Chief Commissioner's 'view from the chair' article
Is Fair Employment legislation still needed? Or is it just ‘red tape’?
Discrimination on the grounds of religious and political opinion still exists, as last month’s Fair Employment Tribunal case against a plumbing supply company demonstrated. The company was found to have discriminated against, harassed and victimised a former employee on the grounds of her religious belief or political opinion. As a result, Helen Scott, the employee, was awarded £20,736 compensation.
This judgement shows that there is a consequence for failure to protect employees’ rights, not only in terms of finance but, perhaps more significantly, in potential damage to reputation.
To put things into context, although problems of discrimination and inequality of this type do persist, overall employment practices are much better than they were in the past. There is no doubt that the changes have brought benefit to significant numbers of people who might previously have been excluded from whole sectors of industry and higher levels of responsibility. These include people who have faced barriers, not only on grounds of their religion or race, but also because of their age or sexual orientation, or because they were women or were living with a disability.
Thoughtful, inclusive changes in workplace practice bring benefits to the businesses who enact them by broadening access to people with a wider variety of skills, experience and creativity, and by breaking down old habits and cultures based on ‘the way we always did it here’ and introducing better, more productive processes.
Equality laws have often provided the impetus to making the change to a more inclusive workplace. Legislation has helped by encouraging a harmonious and fair environment for everyone to work in. These changes have gone a long way to making Northern Ireland a world leader in legislation and practices promoting and protecting equality of opportunity.
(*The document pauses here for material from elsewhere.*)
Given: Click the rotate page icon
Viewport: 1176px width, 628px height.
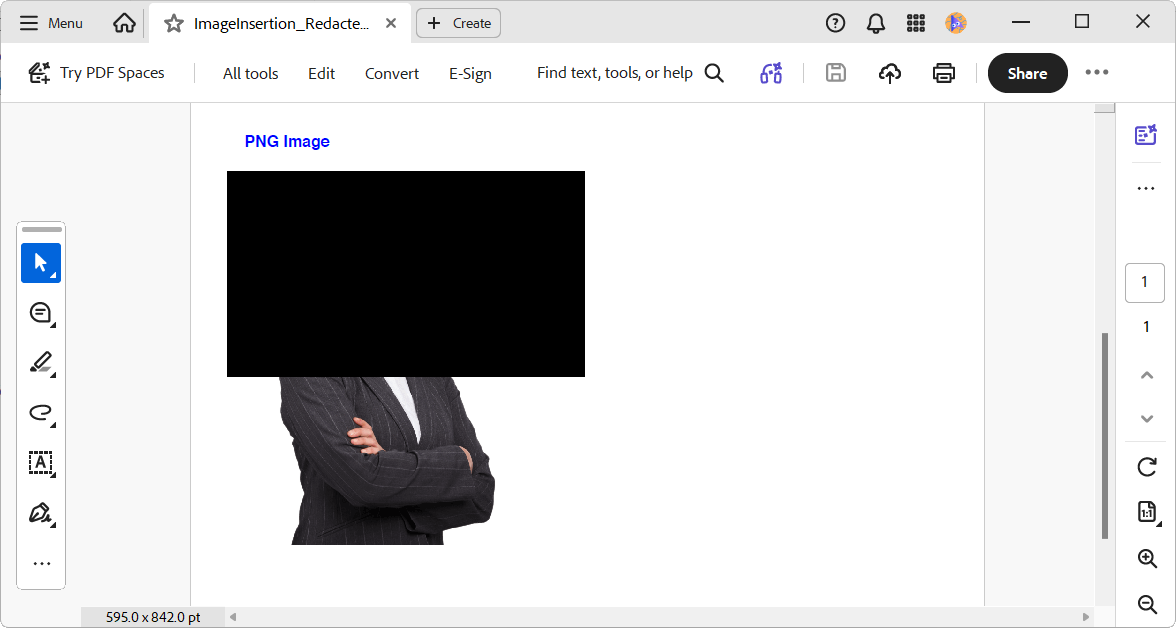Looking at the screenshot, I should tap(1146, 467).
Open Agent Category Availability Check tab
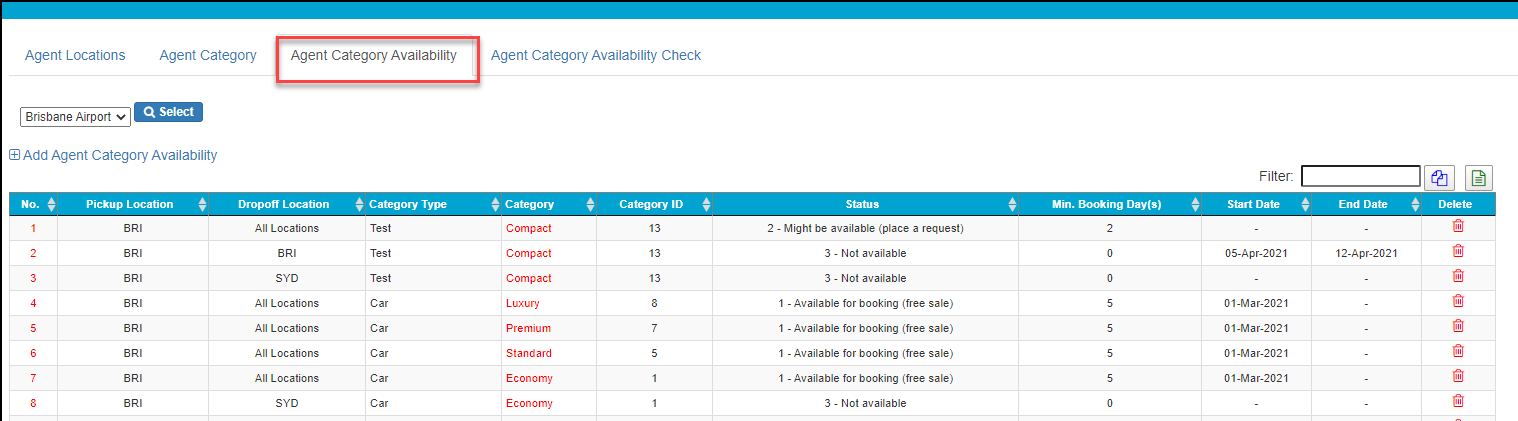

I recently spoke at the launch of a new Joint Declaration of Protection (for Dignity at Work and Inclusive Working Environment), an initiative developed by the NI Employment Relations Roundtable, which is made up of all employer organisations and trade unions in Northern Ireland, and jointly endorsed by the Commission and the Labour Relations Agency.
The Joint Declaration of Protection states that everyone has a right to equality of opportunity in employment and the right to work in a harmonious and inclusive environment and atmosphere in which all workers are encouraged to apply their diverse talents and in which no worker feels under threat or experiences intimidation.
A model workplace policy accompanies the Declaration and lists actions which all employers and trade unions are encouraged to adopt. It’s available on our website and on the LRA site.
Discrimination is still an issue which needs to be addressed. It is vital that all employers remain engaged with the processes by which they make sure their workplaces are good and harmonious, as well as ensuring they meet their legal obligations. Good and harmonious workplaces employing a diverse workforce are the most productive businesses we have.